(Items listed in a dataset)
·····

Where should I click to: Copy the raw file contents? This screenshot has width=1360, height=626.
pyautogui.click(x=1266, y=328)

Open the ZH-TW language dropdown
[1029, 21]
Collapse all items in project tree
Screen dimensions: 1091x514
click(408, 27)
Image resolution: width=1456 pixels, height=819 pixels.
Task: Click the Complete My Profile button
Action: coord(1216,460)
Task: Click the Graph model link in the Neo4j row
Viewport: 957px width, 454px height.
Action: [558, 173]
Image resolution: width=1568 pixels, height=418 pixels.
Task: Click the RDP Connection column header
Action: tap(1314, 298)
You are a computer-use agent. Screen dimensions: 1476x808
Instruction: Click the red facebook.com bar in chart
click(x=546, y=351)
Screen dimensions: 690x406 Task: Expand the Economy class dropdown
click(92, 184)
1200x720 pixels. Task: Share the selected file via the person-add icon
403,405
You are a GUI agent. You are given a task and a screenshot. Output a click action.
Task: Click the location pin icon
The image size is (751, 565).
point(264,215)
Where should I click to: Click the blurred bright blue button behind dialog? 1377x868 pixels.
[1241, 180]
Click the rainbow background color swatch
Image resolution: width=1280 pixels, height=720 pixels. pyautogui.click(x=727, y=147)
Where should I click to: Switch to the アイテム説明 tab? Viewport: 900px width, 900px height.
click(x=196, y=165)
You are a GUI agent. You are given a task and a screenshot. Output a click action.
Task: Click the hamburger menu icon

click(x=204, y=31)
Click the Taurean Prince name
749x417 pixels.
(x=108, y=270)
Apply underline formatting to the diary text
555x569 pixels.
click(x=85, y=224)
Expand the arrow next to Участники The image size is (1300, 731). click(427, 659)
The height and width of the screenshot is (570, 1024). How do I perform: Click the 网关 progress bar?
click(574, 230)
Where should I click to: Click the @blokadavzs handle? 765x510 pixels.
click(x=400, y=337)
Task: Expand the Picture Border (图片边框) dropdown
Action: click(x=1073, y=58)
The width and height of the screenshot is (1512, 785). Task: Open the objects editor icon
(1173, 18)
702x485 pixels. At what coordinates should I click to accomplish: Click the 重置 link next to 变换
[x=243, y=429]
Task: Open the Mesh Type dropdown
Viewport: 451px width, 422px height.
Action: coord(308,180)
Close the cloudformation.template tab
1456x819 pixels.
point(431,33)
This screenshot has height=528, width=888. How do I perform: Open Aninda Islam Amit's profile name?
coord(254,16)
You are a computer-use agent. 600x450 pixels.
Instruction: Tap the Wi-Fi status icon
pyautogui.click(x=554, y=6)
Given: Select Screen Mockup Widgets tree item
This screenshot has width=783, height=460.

·····

Reproduce word for word the part of the entries that opens with the line containing "Expand the arrow" and closes with the line containing "click(574, 230)", including both of those lines.

Expand the arrow next to Участники The image size is (1300, 731). click(427, 659)
The height and width of the screenshot is (570, 1024). How do I perform: Click the 网关 progress bar?
click(574, 230)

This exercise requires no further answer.